From Venice he writes to his niece Gertie, the daughter of William Gray Brooks, in a Boston bank, "Do go into my house, when you get there, and see if the doll and her baby are well and happy, but do not carry them off; and make the music-box play a tune, and remember your affectionate uncle,

Phillips."

The people of Trinity Church had built for their pastor a beautiful home on Clarendon Street. In one of the closets were kept dolls for his nieces. This home was the scene of many merry-makings for the children of his brothers, and for other children.

From Jeypoor he writes to Gertie about the monkeys of India, and the nose-jewels of the women, and tells her he has got a nose-jewel for her. He rides on a great elephant, "almost as big as Jumbo."

To Josephine, the little daughter of the Rev. John Cotton Brooks, his brother, in Springfield, Mass., be sends an amusing poem of his own composition. From England he writes that he wished the strawberries grew on trees, as it was difficult for him to pick them, as one might imagine from his great size,—six feet four inches tall, and large frame in proportion.

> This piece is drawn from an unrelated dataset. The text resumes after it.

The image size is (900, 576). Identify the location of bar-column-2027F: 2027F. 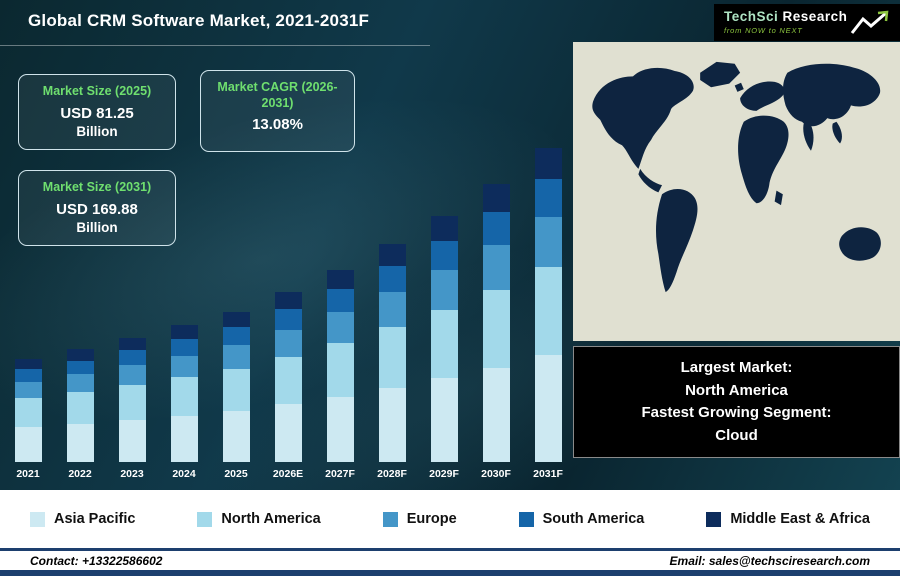
(340, 374).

At Badgastein he takes a bath for Gertie, who has rheumatism, back in America; and from Chamouni, he writes her that she must get well and strong, "to play with me."

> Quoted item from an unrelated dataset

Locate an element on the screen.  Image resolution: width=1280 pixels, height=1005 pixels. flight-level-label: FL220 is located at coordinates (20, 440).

He writes to his brother William interesting accounts of India. Bombay, with its great hospital for sick and wounded animals, where "they cure them if they can, or keep them till they die," is very curious. It is to be hoped that we, with our boasted civilization, will some time be as kind to animals as they are in India.

He preaches at Delhi. He is extremely interested in Benares, with its five thousand Hindoo temples, the "very Back Bay of Asia." He sees thousands of pilgrims bathing in the sacred Ganges to wash their sins away, or burn their dead upon its banks.

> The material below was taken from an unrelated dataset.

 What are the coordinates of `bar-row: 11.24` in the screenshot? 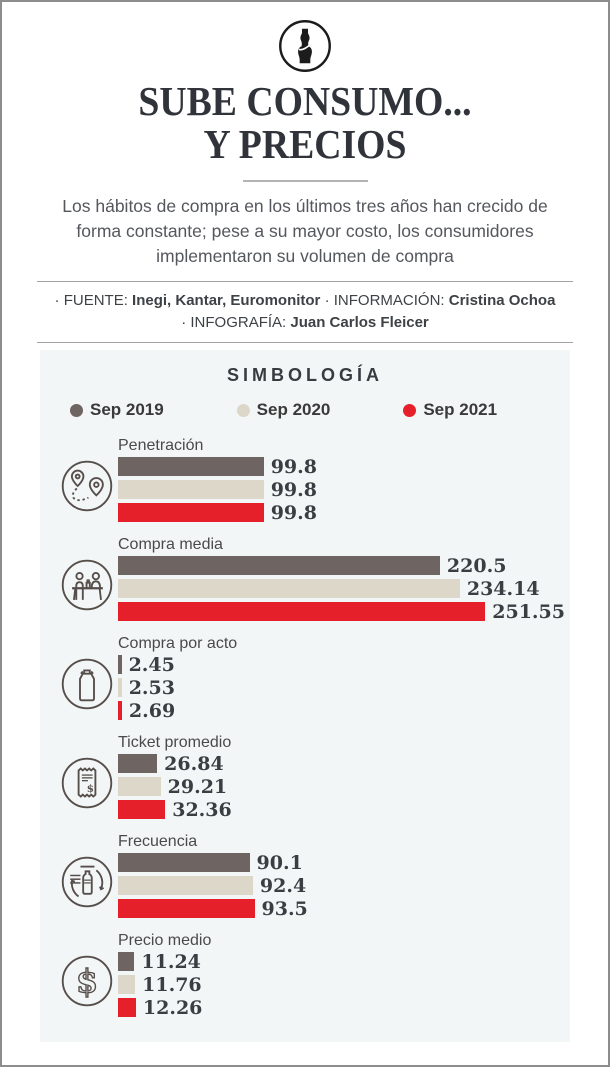 It's located at (344, 962).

Phillips Brooks preached during his absence at St. Botolph's Church, Boston, Lincolnshire, England; at the Chapel Royal, Savoy, London; at St. Paul's Cathedral, the Temple Church, St. Margaret's, at Westminster Abbey, at Lincoln Cathedral, Oxford and Cambridge Universities, and elsewhere, always to the great delight of his hearers. He met such men as Browning and Tennyson. He was the warm friend of the lamented Dean Stanley.